Researchers Xiaozheng Wang and Ryan P. McMahan from the University of Texas at Dallas have published a novel approach to expand Extended Reality (XR) behavioral datasets without additional data collection. Their paper, submitted to arXiv on August 14, 2026, introduces a motion synthesis pipeline that combines Dynamic Time Warping (DTW) with trajectory interpolation to generate synthetic behavioral trajectories from existing XR motion data.
The team used the publicly available FAST VR assembly dataset to demonstrate their method, generating 100 synthetic behavioral trajectories and releasing them openly. When evaluated through motion-based user identification, hybrid datasets containing both real and synthesized trajectories achieved performance comparable to similarly sized real-only datasets. Crucially, the synthesized trajectories remained distinguishable from their contributing participants, preventing data leakage. This approach offers a scalable solution to the persistent challenge of limited XR behavioral data, potentially enabling larger-scale behavioral modeling and machine learning evaluation in immersive systems.

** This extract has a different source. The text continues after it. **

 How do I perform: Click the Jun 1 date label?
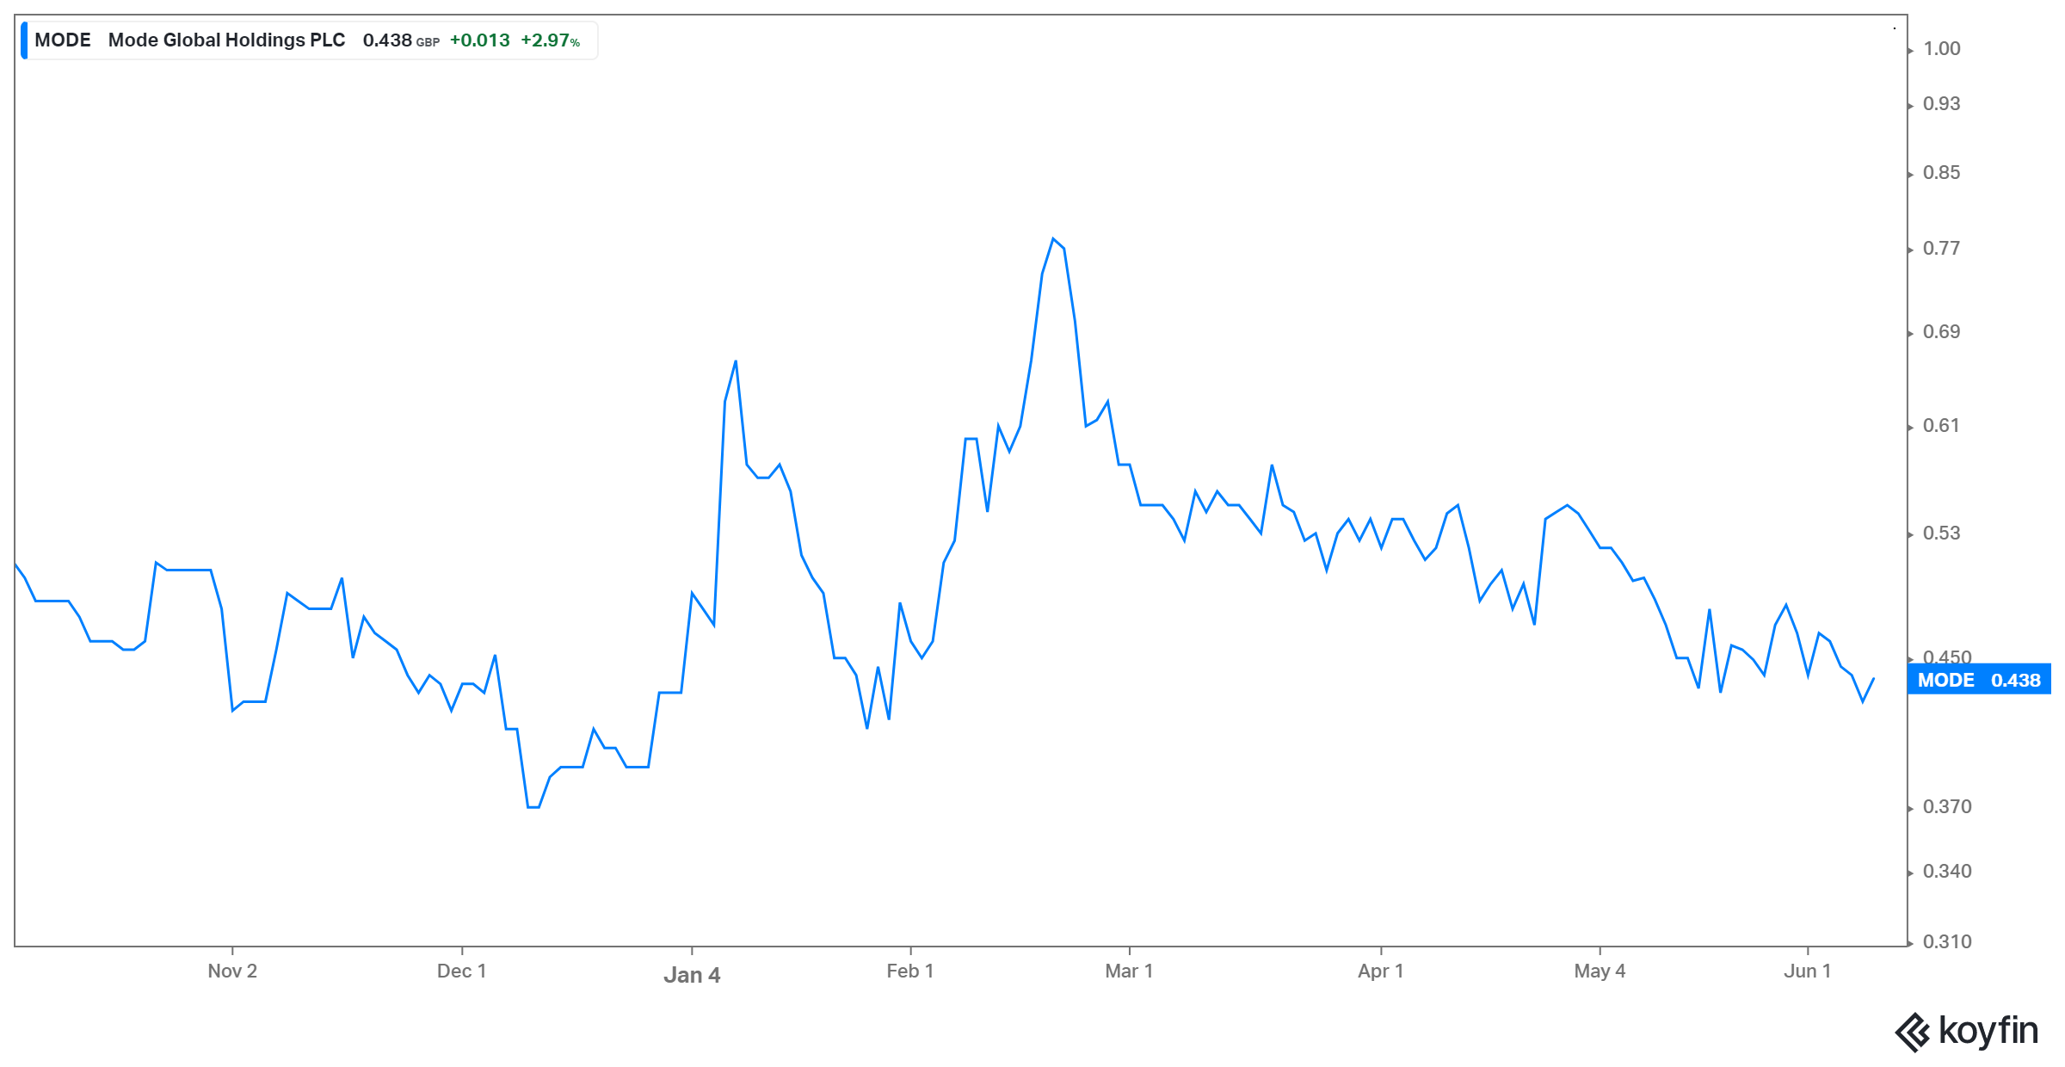coord(1808,971)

- Pipeline combines DTW and trajectory interpolation to generate synthetic XR motion data
- 100 synthetic trajectories released from FAST VR assembly dataset, expanding dataset size while preserving task structure
- Hybrid datasets with synthetic data matched real-data performance in user identification tasks
Why It Matters
Solves the XR data scarcity problem by generating synthetic behavioral populations at zero marginal cost.